◆ SELECTED PASSAGE ◆
^^^^^^^^

Trichia decipiens is a worldwide widespread slime mould species from the order Trichiida.

== Characteristics ==

The plasmodium is white, becoming pink to red at maturity. The small- to large-group-forming fruiting bodies are shiny olive to yellow-olive or brown, and bear mainly stalked, rarely sessile sporangia. These are conical to peak-shaped and are up to 3 mm high and 0.6 to 0.8 (rarely up to 1.3) mm wide.

The shiny, membraneous hypothallus is wide, and pale to brown in colour. The cylindrical stem is wrinkled, dark brown at the base and becoming gradually lighter toward the top, and is filled with up to 1 mm-long, spore-like bodies. The solid or membranous peridium is yellow, often transparent on thin areas, thickened and deeper beneath, surviving as an initially shallow calyculus.

The capillitium from the mass is olive to olive-yellow and is composed of non-overgrown, simple or branched, deeply olive-yellow, 5 to 6 μm thick elaters, which stand in relief as three to five overhanging spiral strands and become pointed towards the end. The spore mass is olive-yellow to olive, in transmitted light appearing pallidly olive-yellow, occasionally paler. The spores are 10 to 13 μm in diameter, and have a largely reticulated surface, the remainder being densely warty or prickly.

^^^^^^^^

◆ PROVIDED DATA ◆
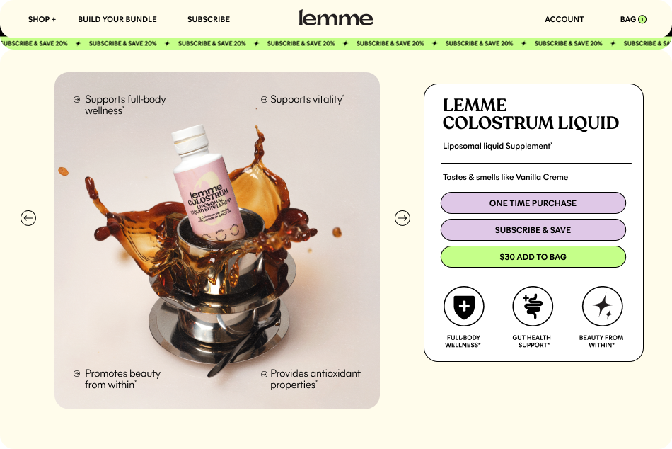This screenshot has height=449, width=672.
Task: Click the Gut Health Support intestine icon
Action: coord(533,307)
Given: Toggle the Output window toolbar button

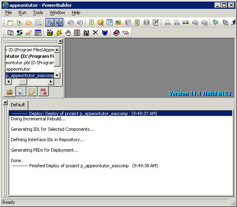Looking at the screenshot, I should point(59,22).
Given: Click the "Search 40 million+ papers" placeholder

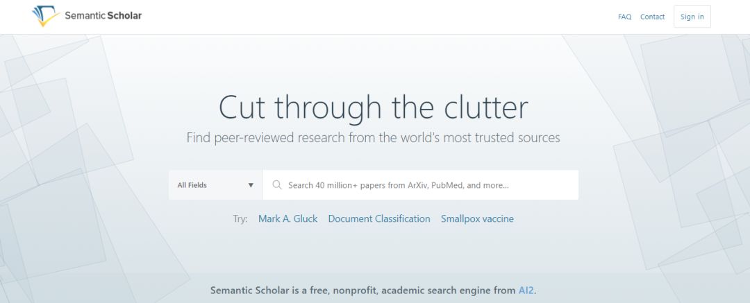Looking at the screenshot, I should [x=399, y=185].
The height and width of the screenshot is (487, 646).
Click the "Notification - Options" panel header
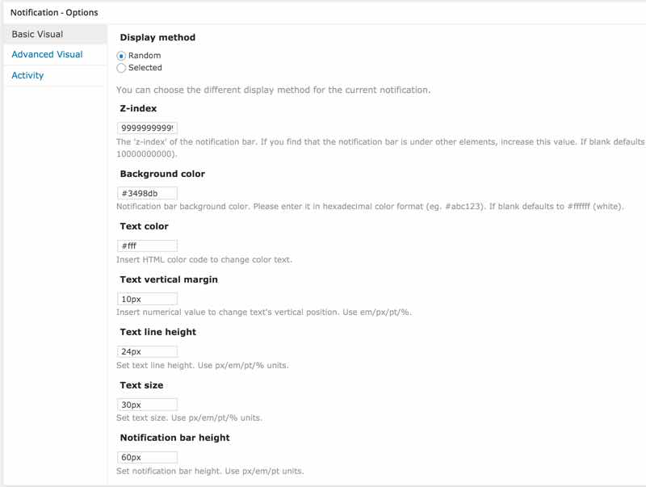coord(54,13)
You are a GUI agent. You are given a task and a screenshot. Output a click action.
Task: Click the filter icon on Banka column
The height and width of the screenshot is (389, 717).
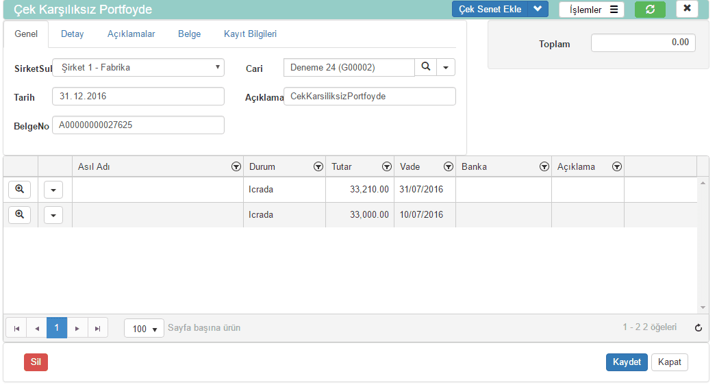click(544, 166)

^^^^^^^^

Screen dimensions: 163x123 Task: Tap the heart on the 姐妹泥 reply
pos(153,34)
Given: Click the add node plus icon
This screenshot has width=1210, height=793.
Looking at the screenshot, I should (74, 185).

^^^^^^^^

◆ QUESTIONS ON THE MATERIAL ◆
**1.** Answer these questions from the Trichia decipiens description:
(a) What color does the plasmodium become at maturity?
(b) How thick are the elaters of the capillitium?
(c) What is the diameter of the spores?
**2.** Continue the Trichia decipiens description, starting after its final sentence about the spores.

◆ ANSWERS TO THIS EXERCISE ◆
**1.**
(a) Pink to red.
(b) 5 to 6 μm.
(c) 10 to 13 μm.

**2.**
== Habitat and ecology ==

The species has a worldwide distribution. T. decipiens slime molds live on the deadwood of conifers and broadleaf trees year-round. The slime mould is associated with, among others, species of the genera Trichia, Arcyria and Cribraria as well as Lycogala epidendrum and Stemonitis typhina.

== Classification ==
Trichia decipiens was first described as Arcyria decipiens in 1795 by Christiaan Hendrik Persoon on the basis of a 1778 collection from a forest in Chemnitz. Macbride reclassified the species in 1899 into the genus Trichia.